**WHAT YOU ARE ASKED TO DO:**
Rewrite the records starting at the first line and ending at the line containing "click(x=79, y=184)", with "hw1.R tab" changed to "hw2.R tab" and nothing else altered.

**SUPPLIED RECORDS:**

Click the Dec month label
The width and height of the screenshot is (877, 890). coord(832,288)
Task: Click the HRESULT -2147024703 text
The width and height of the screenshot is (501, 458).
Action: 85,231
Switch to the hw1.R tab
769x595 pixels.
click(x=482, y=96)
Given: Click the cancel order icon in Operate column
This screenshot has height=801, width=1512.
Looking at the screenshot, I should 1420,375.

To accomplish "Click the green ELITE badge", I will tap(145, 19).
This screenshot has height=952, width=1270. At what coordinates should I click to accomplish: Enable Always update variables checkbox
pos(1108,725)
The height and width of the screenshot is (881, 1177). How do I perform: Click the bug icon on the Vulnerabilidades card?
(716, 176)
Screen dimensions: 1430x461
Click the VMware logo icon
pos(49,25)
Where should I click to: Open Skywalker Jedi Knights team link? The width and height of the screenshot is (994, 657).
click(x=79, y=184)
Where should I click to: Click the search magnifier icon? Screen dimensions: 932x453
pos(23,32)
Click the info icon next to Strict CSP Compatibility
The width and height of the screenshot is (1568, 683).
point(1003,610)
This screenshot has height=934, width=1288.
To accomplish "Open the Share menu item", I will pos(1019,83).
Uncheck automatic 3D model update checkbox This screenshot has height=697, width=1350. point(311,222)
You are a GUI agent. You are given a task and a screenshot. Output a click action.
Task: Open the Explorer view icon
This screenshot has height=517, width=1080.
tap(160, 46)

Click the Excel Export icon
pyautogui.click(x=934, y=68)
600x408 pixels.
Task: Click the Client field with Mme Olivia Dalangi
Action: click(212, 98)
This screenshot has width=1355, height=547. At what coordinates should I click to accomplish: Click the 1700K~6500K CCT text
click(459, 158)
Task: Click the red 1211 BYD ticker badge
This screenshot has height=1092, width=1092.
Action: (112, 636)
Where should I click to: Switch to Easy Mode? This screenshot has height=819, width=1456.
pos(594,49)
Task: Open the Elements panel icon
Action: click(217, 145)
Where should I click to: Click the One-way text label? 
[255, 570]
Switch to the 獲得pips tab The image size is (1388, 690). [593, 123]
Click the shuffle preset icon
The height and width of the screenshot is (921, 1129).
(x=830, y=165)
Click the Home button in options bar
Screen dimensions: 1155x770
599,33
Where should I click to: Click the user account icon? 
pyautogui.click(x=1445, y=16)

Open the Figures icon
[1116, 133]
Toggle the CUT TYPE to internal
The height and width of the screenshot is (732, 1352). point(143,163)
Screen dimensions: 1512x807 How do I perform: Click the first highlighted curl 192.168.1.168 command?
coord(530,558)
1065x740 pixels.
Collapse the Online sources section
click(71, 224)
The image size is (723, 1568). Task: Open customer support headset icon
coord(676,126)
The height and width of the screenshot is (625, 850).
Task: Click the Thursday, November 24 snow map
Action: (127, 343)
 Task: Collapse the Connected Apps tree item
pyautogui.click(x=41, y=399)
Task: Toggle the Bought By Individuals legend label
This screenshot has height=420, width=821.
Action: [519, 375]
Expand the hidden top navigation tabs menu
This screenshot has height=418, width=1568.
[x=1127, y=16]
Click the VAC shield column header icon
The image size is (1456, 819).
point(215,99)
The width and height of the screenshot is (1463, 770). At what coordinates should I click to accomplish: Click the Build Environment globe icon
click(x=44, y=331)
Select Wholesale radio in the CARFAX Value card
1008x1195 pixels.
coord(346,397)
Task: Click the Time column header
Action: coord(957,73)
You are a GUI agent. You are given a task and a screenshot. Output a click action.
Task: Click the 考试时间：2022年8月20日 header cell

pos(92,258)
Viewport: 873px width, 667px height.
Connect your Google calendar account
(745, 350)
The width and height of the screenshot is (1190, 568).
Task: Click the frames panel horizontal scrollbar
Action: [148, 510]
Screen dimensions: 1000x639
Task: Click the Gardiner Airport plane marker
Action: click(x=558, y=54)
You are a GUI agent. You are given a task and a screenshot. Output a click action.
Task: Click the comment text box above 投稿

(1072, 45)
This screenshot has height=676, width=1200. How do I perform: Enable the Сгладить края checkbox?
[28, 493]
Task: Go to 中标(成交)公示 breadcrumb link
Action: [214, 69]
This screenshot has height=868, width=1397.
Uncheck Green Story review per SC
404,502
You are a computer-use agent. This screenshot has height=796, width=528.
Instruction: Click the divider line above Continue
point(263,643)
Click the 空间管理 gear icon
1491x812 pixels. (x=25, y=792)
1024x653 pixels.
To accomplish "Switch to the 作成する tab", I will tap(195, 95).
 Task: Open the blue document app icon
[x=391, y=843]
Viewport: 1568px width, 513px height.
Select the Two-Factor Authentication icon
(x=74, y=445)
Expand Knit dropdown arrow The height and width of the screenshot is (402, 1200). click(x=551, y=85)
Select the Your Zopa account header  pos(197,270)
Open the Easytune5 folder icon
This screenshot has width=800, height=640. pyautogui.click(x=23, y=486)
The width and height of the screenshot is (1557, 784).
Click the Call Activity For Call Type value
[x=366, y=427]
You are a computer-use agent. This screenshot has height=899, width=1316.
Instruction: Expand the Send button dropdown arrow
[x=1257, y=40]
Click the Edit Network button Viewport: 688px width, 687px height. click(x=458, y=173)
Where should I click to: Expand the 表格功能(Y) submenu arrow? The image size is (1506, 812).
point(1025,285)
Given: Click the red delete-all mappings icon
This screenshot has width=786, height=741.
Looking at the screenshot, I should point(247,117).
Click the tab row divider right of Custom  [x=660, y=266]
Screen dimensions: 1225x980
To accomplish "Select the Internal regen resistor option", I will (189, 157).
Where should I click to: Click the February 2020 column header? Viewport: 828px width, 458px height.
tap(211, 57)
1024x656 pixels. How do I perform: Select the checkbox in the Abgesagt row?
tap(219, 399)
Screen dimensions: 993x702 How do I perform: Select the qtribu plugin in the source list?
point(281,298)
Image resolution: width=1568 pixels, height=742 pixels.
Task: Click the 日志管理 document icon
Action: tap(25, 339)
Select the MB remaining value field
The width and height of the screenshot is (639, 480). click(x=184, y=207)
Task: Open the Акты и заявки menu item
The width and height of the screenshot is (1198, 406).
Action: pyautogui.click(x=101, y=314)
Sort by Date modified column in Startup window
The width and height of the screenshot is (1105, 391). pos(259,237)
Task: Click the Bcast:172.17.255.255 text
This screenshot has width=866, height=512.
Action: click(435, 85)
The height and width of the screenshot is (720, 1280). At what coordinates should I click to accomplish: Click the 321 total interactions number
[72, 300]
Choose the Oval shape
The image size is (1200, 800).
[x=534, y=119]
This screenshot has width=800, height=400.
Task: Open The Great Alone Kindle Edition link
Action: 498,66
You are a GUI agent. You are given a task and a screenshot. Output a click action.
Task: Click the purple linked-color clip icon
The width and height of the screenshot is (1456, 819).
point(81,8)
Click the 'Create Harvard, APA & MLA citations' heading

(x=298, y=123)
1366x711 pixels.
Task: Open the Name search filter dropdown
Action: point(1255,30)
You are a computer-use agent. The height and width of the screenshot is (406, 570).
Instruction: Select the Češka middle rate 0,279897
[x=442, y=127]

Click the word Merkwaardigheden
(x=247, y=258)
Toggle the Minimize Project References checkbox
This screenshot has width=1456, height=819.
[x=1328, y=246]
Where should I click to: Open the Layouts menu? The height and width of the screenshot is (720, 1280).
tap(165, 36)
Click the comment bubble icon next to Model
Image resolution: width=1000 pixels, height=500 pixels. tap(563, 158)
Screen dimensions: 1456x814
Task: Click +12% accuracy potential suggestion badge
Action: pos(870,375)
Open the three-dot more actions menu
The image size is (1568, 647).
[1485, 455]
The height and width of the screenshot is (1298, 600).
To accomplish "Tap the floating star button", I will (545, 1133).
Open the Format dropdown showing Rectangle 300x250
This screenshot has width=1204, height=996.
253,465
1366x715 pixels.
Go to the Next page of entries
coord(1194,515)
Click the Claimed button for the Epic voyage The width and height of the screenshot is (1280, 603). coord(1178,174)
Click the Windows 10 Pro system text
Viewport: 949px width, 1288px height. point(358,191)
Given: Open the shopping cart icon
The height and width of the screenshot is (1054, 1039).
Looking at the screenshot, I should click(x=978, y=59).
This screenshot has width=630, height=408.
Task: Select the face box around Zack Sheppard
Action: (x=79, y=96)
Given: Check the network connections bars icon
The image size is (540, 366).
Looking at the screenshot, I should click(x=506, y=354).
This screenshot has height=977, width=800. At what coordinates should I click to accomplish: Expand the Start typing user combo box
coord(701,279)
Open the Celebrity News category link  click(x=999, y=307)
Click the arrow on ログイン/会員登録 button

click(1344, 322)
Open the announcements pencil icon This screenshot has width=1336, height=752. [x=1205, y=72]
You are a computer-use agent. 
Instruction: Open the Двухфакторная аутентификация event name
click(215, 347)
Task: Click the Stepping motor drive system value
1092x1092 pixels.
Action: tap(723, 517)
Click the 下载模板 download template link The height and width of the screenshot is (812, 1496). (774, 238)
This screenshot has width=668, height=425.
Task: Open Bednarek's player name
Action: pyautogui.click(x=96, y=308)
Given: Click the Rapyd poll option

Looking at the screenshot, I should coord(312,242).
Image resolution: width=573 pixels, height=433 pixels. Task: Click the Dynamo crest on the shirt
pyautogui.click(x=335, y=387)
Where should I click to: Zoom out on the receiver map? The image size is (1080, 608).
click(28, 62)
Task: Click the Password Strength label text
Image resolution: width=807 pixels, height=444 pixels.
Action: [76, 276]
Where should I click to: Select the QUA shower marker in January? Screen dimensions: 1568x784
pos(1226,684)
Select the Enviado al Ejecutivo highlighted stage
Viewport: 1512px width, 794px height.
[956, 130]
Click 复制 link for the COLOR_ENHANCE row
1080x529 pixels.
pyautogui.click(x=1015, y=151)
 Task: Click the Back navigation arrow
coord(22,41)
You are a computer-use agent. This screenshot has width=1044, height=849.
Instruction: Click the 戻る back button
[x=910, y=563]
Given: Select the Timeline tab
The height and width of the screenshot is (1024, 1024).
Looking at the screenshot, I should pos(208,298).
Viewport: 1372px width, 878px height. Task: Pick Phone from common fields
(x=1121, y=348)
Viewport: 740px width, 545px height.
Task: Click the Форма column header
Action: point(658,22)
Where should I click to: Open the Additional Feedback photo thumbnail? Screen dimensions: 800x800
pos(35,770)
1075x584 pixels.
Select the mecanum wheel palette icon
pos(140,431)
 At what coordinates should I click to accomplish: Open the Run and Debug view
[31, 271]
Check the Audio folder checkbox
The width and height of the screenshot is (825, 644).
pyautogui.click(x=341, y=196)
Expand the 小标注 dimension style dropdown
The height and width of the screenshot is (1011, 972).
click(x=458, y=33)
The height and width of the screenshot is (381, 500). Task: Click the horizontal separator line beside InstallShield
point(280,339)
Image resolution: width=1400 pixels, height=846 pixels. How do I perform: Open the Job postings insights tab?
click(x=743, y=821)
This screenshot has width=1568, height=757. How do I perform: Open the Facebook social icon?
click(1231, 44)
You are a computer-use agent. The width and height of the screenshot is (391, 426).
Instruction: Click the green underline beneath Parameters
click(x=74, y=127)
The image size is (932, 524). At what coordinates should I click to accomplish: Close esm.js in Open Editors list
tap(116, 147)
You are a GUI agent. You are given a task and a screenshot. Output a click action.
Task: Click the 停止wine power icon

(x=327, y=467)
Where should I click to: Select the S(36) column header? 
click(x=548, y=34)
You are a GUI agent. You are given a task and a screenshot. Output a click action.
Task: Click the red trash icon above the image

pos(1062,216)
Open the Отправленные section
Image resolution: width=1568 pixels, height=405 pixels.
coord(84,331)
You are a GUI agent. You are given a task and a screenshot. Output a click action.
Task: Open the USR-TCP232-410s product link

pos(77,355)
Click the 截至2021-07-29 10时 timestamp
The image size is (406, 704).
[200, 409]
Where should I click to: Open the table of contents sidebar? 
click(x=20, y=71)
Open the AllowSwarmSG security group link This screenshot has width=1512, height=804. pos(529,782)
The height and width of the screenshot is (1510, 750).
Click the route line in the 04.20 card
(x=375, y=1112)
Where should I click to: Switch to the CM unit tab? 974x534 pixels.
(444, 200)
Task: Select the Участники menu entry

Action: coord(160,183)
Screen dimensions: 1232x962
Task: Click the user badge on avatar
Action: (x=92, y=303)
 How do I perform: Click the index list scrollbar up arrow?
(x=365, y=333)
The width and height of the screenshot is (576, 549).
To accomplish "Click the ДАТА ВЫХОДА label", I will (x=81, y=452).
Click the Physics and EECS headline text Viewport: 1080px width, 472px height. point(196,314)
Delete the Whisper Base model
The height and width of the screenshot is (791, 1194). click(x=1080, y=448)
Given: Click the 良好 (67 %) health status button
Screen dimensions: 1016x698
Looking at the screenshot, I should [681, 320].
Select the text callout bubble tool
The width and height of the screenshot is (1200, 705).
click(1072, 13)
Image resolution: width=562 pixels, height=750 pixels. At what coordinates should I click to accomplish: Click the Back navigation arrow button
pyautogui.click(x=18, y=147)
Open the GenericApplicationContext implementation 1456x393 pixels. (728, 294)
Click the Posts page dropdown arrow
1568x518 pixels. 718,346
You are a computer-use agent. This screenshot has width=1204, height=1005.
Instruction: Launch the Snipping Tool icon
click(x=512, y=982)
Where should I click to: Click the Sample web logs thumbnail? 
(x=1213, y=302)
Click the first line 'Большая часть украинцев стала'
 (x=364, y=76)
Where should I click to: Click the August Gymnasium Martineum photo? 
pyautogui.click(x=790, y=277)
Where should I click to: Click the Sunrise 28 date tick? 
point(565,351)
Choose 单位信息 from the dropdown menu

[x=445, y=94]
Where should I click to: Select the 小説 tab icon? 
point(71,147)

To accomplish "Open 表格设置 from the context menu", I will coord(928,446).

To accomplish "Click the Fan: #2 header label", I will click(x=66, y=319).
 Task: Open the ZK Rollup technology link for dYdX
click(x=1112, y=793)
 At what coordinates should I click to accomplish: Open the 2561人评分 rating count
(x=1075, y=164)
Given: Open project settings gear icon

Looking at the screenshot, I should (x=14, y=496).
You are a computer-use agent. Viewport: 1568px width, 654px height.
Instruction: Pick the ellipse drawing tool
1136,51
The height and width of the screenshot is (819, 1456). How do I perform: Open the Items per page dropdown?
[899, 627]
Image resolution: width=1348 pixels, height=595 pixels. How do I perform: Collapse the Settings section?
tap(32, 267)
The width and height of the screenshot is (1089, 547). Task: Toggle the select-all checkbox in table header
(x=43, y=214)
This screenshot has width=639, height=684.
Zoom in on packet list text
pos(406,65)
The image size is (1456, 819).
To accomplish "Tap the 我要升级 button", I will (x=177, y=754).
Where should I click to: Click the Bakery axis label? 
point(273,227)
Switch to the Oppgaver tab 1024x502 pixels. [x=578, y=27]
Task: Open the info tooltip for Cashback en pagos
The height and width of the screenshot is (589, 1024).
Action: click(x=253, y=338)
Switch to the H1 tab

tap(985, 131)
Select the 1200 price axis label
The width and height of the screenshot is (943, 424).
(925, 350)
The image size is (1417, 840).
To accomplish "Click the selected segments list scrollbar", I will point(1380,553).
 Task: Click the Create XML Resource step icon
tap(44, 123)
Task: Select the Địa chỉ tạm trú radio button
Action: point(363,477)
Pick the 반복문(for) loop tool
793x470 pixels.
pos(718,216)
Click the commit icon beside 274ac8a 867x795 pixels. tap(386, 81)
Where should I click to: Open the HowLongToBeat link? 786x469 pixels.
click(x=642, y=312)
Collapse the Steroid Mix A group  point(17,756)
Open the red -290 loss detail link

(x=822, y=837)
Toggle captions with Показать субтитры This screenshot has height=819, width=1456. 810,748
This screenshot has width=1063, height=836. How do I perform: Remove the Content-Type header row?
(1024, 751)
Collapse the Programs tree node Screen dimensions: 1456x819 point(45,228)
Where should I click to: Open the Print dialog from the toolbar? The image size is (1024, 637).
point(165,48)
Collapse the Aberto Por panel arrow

**FINAL RESULT:**
Click the Dec month label
The width and height of the screenshot is (877, 890). coord(832,288)
Task: Click the HRESULT -2147024703 text
The width and height of the screenshot is (501, 458).
Action: 85,231
Switch to the hw2.R tab
769x595 pixels.
click(x=482, y=96)
Given: Click the cancel order icon in Operate column
This screenshot has height=801, width=1512.
Looking at the screenshot, I should 1420,375.

To accomplish "Click the green ELITE badge", I will tap(145, 19).
This screenshot has height=952, width=1270. At what coordinates should I click to accomplish: Enable Always update variables checkbox
pos(1108,725)
The height and width of the screenshot is (881, 1177). How do I perform: Click the bug icon on the Vulnerabilidades card?
(716, 176)
Screen dimensions: 1430x461
Click the VMware logo icon
pos(49,25)
Where should I click to: Open Skywalker Jedi Knights team link? The width and height of the screenshot is (994, 657).
click(x=79, y=184)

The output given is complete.